Mr Soud says it’s an “awful feeling” when officers go through their belongings. “I don’t mind them looking at anything because I’ve got nothing to hide…[but] it’s frustrating me and it’s a degrading really, you become humiliated and they’re looking through your private stuff, you know – especially you have some memories, photos you don’t want anyone else to see, you know. And my wife’s wardrobe, you know, all of private stuff there and they go through everything in detail.”
He says he’s given “no choice” but to hand over passwords to What’s App, Facebook and his mobile phone. “If you say no they tell you – in the beginning – don’t make it hard on yourself.” …
The piece covers a similar example, and a statement from Customs:
In a statement, a spokesman for Customs said: “We use intelligence information and risk-based profiling to identify passengers that may need further questioning.
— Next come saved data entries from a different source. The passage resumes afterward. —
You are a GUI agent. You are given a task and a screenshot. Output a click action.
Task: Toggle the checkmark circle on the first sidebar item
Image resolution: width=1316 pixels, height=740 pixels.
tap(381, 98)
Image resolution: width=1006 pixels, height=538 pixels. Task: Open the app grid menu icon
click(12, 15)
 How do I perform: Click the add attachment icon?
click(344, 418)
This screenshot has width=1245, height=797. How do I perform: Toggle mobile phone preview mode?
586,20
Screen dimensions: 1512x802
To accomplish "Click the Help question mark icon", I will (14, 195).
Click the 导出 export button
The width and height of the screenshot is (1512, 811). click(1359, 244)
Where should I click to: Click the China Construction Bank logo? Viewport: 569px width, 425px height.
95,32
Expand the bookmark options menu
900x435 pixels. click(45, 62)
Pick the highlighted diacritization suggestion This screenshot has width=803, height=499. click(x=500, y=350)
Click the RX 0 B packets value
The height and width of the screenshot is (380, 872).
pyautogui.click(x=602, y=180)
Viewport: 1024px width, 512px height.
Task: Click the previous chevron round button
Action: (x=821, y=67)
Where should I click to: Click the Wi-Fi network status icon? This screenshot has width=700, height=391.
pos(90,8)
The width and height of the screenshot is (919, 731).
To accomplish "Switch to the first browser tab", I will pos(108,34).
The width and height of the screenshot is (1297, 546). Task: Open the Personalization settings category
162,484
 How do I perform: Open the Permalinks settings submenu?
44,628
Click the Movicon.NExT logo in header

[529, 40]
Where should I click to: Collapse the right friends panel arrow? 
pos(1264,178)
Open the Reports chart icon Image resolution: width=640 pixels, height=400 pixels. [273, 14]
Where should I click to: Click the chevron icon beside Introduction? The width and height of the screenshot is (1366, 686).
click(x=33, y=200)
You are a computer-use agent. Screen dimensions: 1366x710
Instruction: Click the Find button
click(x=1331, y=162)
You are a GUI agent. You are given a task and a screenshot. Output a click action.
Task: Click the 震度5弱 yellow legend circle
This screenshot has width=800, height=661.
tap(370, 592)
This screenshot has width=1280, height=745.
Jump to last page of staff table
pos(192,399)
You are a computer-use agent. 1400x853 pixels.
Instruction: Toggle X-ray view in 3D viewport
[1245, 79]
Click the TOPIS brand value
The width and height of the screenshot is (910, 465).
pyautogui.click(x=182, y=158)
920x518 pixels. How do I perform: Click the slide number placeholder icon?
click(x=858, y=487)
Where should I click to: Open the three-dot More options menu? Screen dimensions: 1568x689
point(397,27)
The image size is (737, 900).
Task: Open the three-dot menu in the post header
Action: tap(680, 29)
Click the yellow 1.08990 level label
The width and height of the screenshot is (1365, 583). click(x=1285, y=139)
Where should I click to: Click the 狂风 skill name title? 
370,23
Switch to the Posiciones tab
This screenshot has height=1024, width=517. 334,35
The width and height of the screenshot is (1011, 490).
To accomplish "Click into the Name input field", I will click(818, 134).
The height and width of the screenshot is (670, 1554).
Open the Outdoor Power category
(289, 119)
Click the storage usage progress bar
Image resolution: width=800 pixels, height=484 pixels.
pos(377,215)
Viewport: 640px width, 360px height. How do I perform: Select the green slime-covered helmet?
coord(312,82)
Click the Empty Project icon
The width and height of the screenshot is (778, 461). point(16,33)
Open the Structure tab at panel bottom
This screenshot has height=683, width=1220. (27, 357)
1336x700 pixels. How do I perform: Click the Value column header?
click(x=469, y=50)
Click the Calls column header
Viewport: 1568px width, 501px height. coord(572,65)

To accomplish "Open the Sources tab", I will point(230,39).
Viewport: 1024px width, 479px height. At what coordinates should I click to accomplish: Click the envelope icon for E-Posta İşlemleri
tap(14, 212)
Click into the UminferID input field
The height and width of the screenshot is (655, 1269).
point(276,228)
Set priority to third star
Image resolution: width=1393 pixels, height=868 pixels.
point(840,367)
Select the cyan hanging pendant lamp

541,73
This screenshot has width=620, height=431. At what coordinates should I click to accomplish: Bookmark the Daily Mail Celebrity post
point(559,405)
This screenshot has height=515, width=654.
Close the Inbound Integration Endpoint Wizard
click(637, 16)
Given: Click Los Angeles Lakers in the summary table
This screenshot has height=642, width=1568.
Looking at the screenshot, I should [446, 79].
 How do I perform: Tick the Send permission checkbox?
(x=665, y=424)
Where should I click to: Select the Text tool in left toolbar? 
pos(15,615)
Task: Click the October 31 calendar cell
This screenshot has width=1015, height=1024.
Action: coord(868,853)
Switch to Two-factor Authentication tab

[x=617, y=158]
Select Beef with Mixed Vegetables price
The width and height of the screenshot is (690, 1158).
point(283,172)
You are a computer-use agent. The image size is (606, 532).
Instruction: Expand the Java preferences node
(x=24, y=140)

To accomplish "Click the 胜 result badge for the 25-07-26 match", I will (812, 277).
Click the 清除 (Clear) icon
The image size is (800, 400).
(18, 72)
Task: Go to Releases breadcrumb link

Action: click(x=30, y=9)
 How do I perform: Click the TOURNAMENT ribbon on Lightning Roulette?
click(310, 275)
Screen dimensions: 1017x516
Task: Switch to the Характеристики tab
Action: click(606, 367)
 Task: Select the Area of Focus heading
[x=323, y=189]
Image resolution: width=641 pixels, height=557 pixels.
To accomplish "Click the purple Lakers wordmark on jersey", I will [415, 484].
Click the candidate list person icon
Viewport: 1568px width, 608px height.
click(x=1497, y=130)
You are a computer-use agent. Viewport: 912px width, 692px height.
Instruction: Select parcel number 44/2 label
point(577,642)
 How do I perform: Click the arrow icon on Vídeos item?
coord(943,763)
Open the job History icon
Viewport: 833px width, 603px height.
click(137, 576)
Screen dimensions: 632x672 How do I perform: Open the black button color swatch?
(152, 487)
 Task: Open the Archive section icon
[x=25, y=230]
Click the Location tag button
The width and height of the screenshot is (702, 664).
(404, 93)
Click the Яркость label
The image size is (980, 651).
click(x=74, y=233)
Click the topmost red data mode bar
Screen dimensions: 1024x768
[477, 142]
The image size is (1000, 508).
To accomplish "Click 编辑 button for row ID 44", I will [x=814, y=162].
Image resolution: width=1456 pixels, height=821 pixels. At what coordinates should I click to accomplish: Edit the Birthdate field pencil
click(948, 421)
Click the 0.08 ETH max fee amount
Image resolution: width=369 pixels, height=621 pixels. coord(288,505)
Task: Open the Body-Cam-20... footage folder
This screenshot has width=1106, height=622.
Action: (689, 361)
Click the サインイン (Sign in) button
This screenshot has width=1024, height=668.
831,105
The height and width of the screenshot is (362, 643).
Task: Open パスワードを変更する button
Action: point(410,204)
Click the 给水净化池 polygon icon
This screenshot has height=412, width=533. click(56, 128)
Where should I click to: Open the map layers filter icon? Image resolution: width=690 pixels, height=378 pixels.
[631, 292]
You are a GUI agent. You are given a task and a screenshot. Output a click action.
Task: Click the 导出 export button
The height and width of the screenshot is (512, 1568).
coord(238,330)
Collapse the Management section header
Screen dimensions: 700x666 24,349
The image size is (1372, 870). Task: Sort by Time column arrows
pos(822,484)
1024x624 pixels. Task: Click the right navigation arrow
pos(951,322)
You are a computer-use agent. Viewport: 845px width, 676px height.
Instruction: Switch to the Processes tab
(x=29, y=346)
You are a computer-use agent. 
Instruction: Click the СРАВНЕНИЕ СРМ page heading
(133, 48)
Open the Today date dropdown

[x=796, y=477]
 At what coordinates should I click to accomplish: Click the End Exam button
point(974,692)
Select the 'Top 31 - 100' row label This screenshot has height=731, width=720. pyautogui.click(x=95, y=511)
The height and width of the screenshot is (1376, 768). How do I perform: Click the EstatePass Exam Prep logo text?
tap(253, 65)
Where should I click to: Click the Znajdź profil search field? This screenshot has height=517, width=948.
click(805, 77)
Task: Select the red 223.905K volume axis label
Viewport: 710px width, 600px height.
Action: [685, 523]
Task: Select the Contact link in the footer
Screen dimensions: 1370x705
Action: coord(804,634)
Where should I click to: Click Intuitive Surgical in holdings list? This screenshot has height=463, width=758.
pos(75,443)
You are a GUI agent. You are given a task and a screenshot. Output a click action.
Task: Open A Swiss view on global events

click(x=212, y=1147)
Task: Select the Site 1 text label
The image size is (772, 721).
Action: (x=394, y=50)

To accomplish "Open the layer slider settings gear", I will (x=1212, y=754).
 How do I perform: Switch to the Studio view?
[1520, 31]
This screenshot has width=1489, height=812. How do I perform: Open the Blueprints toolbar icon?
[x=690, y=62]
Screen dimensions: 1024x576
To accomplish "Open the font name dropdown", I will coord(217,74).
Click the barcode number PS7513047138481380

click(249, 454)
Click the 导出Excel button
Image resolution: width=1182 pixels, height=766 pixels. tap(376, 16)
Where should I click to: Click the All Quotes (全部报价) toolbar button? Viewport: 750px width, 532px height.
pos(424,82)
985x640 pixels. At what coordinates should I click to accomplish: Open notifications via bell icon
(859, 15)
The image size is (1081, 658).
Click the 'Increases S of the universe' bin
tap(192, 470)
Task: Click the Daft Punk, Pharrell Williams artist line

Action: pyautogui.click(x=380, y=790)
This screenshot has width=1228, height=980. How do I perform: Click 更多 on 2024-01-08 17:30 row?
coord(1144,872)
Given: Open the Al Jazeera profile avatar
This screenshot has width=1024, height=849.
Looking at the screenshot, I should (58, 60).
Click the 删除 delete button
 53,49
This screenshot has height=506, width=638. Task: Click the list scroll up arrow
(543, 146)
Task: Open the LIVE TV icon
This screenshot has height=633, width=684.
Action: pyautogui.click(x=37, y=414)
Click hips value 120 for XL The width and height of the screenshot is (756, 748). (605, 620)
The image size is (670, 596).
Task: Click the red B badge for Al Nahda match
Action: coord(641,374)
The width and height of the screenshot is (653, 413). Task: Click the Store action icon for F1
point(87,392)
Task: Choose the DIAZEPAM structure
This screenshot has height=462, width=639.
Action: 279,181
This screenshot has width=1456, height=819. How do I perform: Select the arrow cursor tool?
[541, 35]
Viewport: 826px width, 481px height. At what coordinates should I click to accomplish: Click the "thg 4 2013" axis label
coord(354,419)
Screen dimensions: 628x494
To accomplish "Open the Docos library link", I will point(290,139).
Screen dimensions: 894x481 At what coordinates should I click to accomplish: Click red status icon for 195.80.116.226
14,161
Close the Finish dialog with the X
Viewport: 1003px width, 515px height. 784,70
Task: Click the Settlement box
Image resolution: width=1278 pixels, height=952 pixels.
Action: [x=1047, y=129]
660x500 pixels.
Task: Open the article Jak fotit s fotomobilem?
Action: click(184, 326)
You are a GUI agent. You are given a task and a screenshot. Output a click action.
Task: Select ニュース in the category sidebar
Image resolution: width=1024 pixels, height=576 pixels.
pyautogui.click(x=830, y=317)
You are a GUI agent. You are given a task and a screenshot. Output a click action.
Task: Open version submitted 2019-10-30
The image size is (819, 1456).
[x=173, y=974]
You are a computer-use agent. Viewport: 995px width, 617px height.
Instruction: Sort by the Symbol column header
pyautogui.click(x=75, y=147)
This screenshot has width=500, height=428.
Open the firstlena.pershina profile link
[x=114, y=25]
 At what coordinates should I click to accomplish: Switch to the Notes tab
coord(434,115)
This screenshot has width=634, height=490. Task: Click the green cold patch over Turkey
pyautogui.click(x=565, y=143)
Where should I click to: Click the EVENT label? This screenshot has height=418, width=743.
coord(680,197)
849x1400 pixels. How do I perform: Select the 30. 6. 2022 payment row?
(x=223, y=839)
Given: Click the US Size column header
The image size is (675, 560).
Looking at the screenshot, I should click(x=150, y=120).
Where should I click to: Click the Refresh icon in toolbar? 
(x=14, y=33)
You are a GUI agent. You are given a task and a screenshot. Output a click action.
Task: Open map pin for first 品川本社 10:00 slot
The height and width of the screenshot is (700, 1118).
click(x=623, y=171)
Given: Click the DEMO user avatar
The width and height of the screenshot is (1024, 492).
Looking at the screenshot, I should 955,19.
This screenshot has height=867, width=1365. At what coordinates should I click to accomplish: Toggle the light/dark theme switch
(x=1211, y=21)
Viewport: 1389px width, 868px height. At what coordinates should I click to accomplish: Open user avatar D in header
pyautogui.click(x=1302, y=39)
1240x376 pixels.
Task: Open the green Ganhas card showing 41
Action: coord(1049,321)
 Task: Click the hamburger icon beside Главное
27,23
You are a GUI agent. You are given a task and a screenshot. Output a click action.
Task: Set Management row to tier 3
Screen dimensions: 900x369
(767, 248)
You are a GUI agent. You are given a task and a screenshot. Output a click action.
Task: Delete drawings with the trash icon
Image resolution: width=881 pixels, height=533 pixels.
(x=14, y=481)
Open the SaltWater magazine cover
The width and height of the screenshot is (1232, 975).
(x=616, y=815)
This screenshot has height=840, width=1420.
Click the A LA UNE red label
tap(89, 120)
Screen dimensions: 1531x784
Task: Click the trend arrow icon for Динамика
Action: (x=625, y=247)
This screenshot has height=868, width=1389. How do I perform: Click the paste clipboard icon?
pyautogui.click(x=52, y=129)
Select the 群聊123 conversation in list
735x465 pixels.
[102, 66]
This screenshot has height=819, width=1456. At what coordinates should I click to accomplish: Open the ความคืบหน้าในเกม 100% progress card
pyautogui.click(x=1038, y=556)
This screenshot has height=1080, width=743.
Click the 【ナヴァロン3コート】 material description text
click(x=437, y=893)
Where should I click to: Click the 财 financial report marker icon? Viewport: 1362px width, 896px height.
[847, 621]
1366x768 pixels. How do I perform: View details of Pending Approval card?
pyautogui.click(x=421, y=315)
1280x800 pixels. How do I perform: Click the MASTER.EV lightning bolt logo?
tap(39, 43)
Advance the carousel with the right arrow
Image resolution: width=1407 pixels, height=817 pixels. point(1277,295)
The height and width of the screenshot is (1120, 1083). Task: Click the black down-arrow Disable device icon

This could be for a range of reasons, such as establishing their visit is genuine, or risk assessing for offending such as smuggling drugs, weapons, child exploitation images, identity fraud, or to determine if they may pose a threat to New Zealand’s national security.
“Extensive screening is carried out using data and technology to identify those who might pose a risk before interacting with passengers – the number of passengers searched is very low.
Fewer than 10,000 out of 5.4 million arriving passengers (less than 0.2 %) have their bags examined, and not all of these people have their electronic devices examined.
“A range of indicators are considered when deciding to interact with passengers — from nationality (to determine if a passenger has originated travel in, or passed through, a region of risk), through to body language and general demeanour. Customs does not profile passengers based on religion or belief.”
Nationality doesn’t tell you “if a passenger has originated travel in, or passed through, a region of risk”, nationality tells you nationality. No matter what the disclaimer, profiling is always open to abuse. This needs an investigation, and if some officers are crossing the line, it needs to be dealt with quickly.